Vor kurzem war ich zu Gast in einer Pflegeschule. Ich hatte dort die Gelegenheit, mit den Auszubildenden über mein Buch „Pflege ist stark!“ zu diskutieren. In dem Buch von Inga Teglas und mir kommen Menschen zu Wort, die sich entschieden haben, ihr Arbeitsleben in der Altenpflege zu verändern. Menschen, die die Ärmel hochkrempeln und sagen „So mit mir nicht mehr!“. Menschen, die unter den jetzigen Strukturen die Altenpflege in ihrem Entscheidungsbereich positiv verändern. Ich war gespannt, wie die Reaktion der Auszubildenden sein würde, die sich ja gerade erst für den Pflegeberuf entschieden hatten.

Elisabeth Scharfenberg
- Elisabeth Scharfenberg, Politikerin

Die Diskussion verlagerte sich jedoch sehr schnell hin zu einer resignierten Haltung. Viele waren der Auffassung, dass für die Missstände in der Pflege in erster Linie der Gesundheitsminister Jens Spahn oder die Politikerinnen und Politiker in Berlin zuständig sind. Und nicht nur für die Missstände, sondern auch für die Beseitigung dieser.

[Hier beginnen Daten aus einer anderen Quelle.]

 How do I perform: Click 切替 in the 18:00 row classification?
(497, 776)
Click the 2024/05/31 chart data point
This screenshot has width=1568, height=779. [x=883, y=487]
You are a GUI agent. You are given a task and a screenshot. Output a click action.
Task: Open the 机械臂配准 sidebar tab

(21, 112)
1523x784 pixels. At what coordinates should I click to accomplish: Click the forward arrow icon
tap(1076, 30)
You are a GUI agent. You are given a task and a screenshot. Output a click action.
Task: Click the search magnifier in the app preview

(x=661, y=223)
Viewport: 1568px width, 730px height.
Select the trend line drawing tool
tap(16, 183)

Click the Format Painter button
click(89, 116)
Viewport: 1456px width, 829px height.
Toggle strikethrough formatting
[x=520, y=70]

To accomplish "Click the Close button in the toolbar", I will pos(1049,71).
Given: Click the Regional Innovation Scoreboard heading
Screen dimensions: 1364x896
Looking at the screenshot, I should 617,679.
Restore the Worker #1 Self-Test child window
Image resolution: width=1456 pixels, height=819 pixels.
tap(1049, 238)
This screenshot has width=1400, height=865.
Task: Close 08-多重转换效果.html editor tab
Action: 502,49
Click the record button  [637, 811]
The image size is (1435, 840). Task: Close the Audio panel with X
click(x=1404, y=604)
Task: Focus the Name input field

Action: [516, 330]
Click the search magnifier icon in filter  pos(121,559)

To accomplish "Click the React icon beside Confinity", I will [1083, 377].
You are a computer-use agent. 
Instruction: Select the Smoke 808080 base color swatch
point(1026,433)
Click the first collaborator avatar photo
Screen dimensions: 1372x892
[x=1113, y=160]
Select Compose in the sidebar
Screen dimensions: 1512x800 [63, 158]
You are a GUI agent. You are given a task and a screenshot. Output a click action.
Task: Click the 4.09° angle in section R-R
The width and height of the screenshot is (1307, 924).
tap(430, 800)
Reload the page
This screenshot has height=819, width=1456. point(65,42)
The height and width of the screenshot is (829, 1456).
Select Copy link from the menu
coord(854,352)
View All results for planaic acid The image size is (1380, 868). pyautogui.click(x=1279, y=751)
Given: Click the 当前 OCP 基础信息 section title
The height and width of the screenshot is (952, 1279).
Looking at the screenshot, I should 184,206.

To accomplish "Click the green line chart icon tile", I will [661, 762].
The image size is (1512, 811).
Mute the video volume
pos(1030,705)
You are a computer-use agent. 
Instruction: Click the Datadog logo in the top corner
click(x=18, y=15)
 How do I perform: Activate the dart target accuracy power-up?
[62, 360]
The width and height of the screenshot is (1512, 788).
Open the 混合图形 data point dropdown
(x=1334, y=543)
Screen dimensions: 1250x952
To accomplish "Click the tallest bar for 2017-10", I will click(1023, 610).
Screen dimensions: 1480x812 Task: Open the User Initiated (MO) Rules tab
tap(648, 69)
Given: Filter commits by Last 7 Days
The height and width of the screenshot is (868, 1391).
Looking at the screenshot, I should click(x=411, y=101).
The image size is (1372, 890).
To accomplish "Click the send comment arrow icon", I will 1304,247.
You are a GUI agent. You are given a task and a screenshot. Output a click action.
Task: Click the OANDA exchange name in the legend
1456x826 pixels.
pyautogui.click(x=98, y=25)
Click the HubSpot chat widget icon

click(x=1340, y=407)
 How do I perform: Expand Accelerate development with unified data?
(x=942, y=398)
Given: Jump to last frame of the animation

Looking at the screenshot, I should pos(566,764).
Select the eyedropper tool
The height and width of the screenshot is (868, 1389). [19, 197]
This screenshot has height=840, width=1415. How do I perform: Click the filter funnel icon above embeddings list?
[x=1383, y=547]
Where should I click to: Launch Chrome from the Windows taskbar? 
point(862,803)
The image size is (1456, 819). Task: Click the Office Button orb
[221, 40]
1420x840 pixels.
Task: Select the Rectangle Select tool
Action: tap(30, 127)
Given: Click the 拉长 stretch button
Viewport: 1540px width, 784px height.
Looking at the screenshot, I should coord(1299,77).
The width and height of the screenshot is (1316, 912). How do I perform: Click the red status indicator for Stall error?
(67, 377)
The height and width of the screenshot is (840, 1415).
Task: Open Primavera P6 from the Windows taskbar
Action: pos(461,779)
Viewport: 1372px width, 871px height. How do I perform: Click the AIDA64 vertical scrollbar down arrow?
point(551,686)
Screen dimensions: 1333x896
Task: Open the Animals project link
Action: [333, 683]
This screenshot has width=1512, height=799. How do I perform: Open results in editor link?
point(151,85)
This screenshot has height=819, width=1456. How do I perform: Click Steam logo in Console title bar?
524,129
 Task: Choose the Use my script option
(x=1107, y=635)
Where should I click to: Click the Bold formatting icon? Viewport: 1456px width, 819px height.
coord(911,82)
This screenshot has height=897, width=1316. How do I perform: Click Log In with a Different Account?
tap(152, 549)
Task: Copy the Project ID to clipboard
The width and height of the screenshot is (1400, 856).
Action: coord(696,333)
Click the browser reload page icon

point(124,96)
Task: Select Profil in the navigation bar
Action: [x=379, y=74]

Da erzählte eine junge Frau, dass sie als Azubi im zweiten Lehrjahr letzthin mit einer weiteren Aushilfe einen gesamten Wohnbereich managen und versorgen musste. Sie fühlte sich – zu Recht – überfordert. Ein Pflegeschüler beklagte die mangelnde Wertschätzung ihm gegenüber in seiner Einrichtung. Und immer wieder fokussierte sich der geballte Zorn in Richtung der Berliner Politikverantwortlichen.

Ich möchte hier ganz deutlich machen: Unser Buch soll nicht mit der rosaroten Brille auf der Nase den Pflegenotstand in ein romantisches Licht rücken. Pflege ist am Limit. Aber die Menschen, die Pflege positiv verändern, die gibt es eben auch. Und ich will auch nicht die Politik aus der Verantwortung nehmen. Aber mal Hand aufs Herz: Wer bitte ist dafür verantwortlich, wenn eine Pflegeschülerin gemeinsam mit einer Aushilfe in Eigenregie einen gesamten Wohnbereich versorgen soll? Wer sollte dem Pflegeschüler die Wertschätzung für seine Arbeit geben, die er täglich verdient?

Ich bin weit davon entfernt, den Gesundheitsminister oder die Politik zu verteidigen. Die sollten wirklich ihre pflegepolitischen Hausaufgaben machen. Und damit meine ich die Aufgaben, die auch in ihren Bereich gehören. Dazu gehört es aber nicht, den Dienstplan zu schreiben oder Personal einzuteilen. Das findet in der Einrichtung, direkt beim Arbeitgeber statt. Genauso wie es dort auch die Aufgabe der Führungskräfte ist, das eigene Team zu motivieren und deren Arbeit wertzuschätzen. Und trotzdem heißt es so oft, die da oben sollen mal machen…

Ich denke, es gibt vieles, was in der Pflege im Argen liegt. Und vieles davon ist in meinen Augen auch durchaus hausgemacht. Sicherlich ist das jetzt nicht die Nachricht, die alle begeistert, aber es ist nun mal so: Es gibt viele Möglichkeiten, Pflege zu verändern oder zu verbessern. Und vieles liegt eben auch in der eigenen Verantwortung. Da sollten wir dringend differenzieren. Auch wenn es gelegentlich unbequem ist und bedeutet, die eigene Komfortzone zu verlassen.